(Saved entries)
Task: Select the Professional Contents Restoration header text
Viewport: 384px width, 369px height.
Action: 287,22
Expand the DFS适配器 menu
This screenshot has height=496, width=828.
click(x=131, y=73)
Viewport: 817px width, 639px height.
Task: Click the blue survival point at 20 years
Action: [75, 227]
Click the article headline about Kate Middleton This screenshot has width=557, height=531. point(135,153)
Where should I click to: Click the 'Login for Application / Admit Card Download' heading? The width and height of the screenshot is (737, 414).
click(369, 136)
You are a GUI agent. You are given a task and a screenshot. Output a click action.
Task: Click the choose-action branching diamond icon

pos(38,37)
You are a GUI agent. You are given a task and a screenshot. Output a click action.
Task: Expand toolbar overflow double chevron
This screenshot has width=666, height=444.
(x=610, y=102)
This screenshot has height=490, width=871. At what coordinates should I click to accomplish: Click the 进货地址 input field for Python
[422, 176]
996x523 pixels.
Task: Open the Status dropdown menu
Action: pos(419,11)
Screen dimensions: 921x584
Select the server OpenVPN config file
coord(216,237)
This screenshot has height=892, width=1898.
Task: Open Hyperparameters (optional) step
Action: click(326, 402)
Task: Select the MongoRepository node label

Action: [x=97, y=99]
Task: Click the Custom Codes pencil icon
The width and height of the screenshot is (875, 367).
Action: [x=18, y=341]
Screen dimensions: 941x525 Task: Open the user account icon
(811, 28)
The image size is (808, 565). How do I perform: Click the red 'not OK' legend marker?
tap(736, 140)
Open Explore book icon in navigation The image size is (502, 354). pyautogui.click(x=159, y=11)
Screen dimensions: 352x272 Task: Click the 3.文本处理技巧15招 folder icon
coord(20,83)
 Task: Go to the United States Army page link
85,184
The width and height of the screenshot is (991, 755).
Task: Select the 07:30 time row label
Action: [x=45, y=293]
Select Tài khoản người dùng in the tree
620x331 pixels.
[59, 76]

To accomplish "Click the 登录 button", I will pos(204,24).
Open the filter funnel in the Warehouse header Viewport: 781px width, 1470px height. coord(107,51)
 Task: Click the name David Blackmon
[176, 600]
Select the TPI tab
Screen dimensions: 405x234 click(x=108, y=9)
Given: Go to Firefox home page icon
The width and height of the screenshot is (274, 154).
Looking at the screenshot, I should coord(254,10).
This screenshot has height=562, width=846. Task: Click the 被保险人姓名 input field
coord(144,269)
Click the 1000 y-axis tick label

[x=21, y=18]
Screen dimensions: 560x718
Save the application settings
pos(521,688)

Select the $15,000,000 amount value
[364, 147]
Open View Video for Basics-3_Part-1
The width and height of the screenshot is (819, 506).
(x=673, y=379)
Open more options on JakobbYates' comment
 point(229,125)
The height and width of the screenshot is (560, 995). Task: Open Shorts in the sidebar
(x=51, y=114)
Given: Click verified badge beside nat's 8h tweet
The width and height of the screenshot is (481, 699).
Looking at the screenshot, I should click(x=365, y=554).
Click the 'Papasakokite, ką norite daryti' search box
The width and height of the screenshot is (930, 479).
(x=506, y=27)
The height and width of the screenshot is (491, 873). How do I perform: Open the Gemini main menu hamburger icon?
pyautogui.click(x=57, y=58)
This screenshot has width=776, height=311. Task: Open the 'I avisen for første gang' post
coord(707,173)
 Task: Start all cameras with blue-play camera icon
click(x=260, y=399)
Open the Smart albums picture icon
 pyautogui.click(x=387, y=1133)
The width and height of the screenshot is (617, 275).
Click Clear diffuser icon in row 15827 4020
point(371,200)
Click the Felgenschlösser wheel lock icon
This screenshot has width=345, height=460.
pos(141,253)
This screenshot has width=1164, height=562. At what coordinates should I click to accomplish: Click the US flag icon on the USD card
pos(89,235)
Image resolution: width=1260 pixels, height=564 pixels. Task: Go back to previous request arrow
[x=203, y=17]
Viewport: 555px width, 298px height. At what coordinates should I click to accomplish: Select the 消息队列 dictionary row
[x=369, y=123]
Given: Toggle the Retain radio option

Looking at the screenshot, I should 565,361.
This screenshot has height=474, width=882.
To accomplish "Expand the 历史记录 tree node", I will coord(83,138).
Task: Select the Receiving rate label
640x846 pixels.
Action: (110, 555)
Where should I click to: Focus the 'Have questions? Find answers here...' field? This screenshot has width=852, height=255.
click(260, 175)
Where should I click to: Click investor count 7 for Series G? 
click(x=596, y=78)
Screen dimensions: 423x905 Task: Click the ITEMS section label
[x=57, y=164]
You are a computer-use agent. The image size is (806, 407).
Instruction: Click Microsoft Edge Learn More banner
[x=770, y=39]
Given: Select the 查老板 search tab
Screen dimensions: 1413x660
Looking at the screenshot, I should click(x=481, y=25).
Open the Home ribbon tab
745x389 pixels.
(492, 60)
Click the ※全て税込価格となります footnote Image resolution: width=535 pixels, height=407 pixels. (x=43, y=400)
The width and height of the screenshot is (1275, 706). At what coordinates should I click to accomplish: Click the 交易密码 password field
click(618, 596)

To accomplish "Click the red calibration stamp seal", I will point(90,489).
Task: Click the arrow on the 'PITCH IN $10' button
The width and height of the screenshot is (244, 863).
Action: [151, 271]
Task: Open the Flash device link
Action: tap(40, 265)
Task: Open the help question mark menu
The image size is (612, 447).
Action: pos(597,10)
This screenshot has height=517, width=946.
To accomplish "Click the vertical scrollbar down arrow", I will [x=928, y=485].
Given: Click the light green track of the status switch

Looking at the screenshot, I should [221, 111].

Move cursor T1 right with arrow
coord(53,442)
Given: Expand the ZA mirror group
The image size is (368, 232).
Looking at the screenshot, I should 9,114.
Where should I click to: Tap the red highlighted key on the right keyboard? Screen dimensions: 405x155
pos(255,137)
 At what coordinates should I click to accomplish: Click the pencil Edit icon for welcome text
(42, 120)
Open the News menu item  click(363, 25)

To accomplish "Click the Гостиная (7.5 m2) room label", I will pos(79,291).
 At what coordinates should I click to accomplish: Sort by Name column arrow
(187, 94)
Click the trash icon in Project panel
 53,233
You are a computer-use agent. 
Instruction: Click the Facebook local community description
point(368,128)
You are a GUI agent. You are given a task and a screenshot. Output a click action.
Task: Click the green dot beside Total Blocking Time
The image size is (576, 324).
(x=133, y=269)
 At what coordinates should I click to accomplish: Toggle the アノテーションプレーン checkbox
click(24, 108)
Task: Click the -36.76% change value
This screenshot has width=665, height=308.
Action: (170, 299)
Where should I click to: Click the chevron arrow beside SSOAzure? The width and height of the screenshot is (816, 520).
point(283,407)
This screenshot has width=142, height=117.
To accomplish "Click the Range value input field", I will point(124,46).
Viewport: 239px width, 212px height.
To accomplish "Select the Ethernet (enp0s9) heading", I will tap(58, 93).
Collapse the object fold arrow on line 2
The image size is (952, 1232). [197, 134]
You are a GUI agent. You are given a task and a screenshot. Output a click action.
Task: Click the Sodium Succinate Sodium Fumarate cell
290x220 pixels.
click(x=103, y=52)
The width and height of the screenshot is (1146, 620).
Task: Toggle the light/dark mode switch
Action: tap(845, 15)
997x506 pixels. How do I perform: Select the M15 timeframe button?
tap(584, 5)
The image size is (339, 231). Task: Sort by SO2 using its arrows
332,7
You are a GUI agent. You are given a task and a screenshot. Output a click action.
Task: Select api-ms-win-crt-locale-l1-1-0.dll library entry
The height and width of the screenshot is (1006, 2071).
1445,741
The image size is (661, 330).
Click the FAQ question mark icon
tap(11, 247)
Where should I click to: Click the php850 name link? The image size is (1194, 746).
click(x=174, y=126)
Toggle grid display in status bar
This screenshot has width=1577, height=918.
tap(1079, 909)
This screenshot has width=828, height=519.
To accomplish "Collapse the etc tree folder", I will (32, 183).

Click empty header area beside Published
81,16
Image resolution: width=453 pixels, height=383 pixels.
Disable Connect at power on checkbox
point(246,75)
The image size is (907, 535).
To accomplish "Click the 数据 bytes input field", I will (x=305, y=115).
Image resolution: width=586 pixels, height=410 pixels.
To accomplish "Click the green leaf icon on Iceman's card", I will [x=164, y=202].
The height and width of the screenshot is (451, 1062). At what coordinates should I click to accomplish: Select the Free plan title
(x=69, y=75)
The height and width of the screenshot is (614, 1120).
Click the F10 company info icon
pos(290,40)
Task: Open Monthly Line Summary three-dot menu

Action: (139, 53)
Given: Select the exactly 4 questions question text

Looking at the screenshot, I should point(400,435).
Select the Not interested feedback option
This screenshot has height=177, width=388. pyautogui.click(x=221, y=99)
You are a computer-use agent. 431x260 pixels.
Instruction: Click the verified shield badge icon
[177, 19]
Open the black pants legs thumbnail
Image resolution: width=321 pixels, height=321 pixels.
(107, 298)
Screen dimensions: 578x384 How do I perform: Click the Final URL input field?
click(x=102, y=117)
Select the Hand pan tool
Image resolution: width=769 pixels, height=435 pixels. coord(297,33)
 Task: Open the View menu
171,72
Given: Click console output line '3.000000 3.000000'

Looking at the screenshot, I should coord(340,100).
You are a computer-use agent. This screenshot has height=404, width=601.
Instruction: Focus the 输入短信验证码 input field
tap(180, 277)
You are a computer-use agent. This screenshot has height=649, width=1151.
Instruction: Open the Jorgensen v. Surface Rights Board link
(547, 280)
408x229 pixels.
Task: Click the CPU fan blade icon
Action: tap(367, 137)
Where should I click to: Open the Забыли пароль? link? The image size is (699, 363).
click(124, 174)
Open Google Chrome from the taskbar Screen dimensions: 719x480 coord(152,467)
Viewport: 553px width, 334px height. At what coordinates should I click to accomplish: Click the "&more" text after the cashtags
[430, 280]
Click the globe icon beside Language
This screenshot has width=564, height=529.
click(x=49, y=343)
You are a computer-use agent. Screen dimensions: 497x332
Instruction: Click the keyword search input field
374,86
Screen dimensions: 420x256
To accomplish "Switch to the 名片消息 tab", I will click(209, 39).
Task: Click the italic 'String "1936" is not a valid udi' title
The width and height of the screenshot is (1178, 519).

**Required work:**
For the string "will", return every line of the data where it appears.

**Task solution:**
To accomplish "Click the 登录 button", I will pos(204,24).
To accomplish "Expand the 历史记录 tree node", I will coord(83,138).
To accomplish "Click the red calibration stamp seal", I will point(90,489).
To accomplish "Click the vertical scrollbar down arrow", I will [x=928, y=485].
To accomplish "Click the Гостиная (7.5 m2) room label", I will pos(79,291).
To accomplish "Click the Range value input field", I will point(124,46).
To accomplish "Select the Ethernet (enp0s9) heading", I will tap(58, 93).
To accomplish "Collapse the etc tree folder", I will (32, 183).
To accomplish "Click the 数据 bytes input field", I will (x=305, y=115).
To accomplish "Click the green leaf icon on Iceman's card", I will [x=164, y=202].
To accomplish "Switch to the 名片消息 tab", I will click(209, 39).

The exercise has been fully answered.